Stored data entries:
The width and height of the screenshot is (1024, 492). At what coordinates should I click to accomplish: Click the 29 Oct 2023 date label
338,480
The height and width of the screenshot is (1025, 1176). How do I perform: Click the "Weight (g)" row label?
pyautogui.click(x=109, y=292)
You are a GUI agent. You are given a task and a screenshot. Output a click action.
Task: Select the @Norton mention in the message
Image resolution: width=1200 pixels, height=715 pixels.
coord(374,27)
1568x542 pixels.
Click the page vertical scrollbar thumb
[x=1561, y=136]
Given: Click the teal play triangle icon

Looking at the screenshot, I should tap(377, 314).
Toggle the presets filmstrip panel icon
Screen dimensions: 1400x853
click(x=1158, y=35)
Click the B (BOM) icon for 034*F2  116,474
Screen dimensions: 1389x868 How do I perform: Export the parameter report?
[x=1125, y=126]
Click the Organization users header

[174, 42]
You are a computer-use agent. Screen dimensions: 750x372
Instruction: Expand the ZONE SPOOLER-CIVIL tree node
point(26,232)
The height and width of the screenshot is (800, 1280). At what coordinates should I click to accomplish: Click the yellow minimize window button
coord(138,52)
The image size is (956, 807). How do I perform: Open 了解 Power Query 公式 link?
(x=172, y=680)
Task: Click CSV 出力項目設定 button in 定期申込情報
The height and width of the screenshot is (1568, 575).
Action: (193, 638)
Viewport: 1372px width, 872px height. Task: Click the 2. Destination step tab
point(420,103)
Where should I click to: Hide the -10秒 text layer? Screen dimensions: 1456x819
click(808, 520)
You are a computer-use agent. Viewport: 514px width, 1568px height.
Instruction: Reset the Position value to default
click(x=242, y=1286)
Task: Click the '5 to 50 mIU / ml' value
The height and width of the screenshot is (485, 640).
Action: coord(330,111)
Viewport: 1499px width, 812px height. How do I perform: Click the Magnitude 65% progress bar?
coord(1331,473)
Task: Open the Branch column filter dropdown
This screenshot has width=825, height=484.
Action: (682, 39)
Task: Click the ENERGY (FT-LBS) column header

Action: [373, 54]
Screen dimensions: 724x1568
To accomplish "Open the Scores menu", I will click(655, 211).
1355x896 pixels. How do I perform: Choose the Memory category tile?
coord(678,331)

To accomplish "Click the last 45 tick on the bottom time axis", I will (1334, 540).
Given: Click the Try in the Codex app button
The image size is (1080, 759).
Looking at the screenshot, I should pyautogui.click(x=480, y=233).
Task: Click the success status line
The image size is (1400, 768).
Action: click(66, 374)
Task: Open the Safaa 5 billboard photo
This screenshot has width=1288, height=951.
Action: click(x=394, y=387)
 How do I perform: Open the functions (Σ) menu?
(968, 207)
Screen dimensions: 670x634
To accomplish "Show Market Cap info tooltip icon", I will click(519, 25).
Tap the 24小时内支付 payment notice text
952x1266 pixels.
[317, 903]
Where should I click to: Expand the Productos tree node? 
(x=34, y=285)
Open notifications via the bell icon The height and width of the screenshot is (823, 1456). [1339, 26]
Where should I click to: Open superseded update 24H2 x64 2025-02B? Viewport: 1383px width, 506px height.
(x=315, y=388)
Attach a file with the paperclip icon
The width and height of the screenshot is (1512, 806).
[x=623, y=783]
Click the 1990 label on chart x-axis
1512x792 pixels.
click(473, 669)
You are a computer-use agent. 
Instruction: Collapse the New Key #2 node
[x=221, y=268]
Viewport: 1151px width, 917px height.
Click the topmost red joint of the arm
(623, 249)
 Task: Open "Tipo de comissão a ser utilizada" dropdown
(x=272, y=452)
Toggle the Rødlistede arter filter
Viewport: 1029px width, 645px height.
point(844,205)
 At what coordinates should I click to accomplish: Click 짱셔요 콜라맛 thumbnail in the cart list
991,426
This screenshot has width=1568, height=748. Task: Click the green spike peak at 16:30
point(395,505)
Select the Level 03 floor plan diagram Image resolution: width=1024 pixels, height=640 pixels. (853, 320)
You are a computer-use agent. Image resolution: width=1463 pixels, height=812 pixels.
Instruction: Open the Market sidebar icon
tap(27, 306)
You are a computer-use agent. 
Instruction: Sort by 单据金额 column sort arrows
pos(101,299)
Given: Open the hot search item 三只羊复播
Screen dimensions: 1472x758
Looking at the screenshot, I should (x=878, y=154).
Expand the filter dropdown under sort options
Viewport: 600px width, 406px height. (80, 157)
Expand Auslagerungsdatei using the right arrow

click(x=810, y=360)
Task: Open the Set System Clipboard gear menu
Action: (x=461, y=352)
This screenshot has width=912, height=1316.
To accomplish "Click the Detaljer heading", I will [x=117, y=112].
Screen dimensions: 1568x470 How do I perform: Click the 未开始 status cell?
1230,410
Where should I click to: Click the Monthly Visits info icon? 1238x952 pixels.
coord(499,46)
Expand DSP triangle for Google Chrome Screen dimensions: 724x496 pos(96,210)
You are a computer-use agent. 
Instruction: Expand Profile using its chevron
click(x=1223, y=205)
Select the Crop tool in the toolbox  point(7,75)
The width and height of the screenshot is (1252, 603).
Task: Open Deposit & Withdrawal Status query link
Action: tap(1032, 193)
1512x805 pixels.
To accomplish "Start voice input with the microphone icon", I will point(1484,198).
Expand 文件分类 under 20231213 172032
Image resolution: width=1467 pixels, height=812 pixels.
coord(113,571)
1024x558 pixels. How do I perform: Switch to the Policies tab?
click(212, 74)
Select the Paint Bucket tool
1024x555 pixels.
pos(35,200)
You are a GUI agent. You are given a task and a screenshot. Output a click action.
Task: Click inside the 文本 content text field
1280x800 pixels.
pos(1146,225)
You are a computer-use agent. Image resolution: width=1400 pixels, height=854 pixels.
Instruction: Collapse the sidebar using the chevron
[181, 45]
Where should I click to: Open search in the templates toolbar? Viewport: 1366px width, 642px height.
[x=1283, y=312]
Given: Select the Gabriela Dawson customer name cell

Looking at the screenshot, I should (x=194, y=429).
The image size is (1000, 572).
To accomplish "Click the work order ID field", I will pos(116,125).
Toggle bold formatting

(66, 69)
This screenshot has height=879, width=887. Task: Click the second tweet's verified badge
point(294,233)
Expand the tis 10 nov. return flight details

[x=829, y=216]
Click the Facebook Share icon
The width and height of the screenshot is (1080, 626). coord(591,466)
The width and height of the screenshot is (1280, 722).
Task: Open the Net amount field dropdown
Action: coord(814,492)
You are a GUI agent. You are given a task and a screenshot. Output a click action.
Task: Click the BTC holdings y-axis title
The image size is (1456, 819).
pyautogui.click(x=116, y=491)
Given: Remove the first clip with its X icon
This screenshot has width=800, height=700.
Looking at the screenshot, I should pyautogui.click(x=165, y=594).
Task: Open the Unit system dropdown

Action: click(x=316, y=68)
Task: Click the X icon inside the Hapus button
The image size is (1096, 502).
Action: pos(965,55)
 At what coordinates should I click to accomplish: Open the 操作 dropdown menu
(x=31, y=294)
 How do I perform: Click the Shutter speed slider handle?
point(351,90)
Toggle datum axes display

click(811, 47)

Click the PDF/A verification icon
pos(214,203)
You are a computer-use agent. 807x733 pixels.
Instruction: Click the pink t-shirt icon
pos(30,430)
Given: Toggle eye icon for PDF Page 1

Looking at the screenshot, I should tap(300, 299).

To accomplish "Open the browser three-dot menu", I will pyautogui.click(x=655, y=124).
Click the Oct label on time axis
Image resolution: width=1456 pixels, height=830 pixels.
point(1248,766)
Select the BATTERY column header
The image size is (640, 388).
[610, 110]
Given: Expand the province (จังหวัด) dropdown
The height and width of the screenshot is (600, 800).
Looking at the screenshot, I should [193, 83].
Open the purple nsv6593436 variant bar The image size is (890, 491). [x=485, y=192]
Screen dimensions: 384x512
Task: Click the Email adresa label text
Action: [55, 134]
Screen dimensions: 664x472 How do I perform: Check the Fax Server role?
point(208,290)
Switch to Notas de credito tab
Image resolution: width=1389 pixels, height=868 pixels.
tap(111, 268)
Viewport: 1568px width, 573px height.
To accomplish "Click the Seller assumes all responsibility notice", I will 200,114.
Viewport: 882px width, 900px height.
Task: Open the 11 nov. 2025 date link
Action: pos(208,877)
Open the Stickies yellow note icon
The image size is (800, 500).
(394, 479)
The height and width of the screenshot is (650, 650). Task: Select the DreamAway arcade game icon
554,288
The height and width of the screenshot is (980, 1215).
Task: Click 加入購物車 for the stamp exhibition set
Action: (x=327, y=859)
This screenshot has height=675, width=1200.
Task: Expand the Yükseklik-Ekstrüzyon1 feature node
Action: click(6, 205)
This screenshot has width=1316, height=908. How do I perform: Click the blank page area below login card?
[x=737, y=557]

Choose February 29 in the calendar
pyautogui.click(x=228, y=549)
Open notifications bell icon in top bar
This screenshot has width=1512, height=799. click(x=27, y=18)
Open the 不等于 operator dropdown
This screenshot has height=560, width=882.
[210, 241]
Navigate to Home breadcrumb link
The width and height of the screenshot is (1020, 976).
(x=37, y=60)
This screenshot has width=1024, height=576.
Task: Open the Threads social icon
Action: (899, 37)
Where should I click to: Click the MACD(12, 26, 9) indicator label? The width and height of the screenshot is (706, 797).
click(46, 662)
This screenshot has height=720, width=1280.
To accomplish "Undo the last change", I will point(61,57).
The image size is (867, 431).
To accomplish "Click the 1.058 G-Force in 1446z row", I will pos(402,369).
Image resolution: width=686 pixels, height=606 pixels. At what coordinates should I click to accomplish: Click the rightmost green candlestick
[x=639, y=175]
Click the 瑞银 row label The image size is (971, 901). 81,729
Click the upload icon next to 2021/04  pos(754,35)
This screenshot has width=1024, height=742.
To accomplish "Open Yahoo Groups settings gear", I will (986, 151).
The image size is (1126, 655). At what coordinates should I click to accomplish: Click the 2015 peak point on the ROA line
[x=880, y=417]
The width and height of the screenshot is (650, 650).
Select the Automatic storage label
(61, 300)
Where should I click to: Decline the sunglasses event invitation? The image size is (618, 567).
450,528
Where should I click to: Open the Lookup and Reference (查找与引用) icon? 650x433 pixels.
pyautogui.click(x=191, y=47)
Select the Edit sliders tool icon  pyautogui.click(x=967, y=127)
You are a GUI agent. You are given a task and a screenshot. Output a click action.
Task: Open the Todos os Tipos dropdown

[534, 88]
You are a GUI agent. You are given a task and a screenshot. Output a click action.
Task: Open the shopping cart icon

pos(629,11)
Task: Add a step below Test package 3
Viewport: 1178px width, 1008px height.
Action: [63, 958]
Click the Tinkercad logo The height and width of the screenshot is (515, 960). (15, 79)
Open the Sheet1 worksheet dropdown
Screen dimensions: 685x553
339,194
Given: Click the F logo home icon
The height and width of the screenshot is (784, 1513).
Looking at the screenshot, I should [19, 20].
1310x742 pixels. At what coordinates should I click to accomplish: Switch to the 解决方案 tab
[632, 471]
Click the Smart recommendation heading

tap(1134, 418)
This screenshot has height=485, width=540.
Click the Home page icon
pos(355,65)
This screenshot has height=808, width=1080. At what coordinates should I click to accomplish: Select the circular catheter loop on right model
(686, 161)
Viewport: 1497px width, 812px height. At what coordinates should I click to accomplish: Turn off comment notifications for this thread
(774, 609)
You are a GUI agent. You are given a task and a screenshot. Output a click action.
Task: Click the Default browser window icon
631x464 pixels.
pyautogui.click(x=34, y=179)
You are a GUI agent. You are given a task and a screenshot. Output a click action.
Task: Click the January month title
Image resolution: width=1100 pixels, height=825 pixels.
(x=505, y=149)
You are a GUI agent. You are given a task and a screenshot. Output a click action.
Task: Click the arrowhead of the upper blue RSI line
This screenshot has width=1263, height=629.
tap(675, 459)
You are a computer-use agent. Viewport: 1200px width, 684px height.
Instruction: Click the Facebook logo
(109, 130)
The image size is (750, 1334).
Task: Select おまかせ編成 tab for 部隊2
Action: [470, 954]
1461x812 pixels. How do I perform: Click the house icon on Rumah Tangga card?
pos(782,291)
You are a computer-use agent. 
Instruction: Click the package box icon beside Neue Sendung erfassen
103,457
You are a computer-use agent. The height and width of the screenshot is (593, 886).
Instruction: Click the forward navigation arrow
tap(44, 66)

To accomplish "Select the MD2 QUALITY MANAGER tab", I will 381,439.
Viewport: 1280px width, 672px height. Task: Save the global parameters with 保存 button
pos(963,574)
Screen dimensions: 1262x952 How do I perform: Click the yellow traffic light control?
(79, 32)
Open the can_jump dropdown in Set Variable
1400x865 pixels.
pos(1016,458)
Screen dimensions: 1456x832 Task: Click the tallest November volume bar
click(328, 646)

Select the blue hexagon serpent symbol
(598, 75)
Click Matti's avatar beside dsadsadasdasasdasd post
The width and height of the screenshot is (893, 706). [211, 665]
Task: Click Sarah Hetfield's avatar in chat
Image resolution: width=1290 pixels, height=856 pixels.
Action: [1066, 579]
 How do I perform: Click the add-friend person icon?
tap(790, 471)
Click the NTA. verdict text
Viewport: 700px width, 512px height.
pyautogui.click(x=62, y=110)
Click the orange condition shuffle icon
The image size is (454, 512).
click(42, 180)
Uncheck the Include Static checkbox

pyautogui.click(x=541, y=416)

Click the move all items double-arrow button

- [Given problem] Extract every line in the records that contains the string "axis".

- [Expected answer]
To accomplish "Click the last 45 tick on the bottom time axis", I will (1334, 540).
Click the 1990 label on chart x-axis
Task: Click the BTC holdings y-axis title
Click the Oct label on time axis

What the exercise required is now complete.